14) References: The authors can cite additional papers relevant to HSV-1 and complement C3: This includes the papers by Carroll and Knipe showing myeloid immune cell derived complement plays a role in HSV-1 host defense in peripheral tissues (Verschoor et al.,, 2001; Gadjeva et al., J Immunol. 2002 PMID: 12421924; Verschoor et al., J Immunol 2003 PMID:14607939) and papers showing that HSV-1 inhibits complement through glycoprotein C to evade host defense (Hook et al., J Virol 2006 PMID: 16571820; Lubinski et al., 2002)
In our model, corneal nerve damage occurs prior to generation of broad humoral immunity to HSV-1. The Carroll and Knipe papers cited above show the impact of bone marrow-derived complement on induction of humoral immunity to HSV-1, but they do not address host defense with respect to viral pathogenesis or tissue damage. The papers are solid, but their relationship to the current investigation is debatable.

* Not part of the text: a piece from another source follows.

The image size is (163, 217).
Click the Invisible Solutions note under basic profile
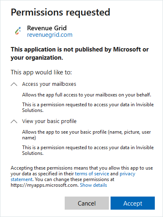(88, 150)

However, the revised manuscript cites the Verschoor et al. paper (PMID: 11509581) as evidence of macrophage-derived C3 production and a 1999 PNAS paper from Knipe and Carroll corroborating normal proliferation of WT and C3-/- T cells primed by vaccination with a replication defective virus based on [3H]thymidine uptake in response to viral antigen re-stimulation (PMID: 10535987).
The topic of glycoprotein C (gC) and complement evasion are now addressed in the Discussion (paragraph four).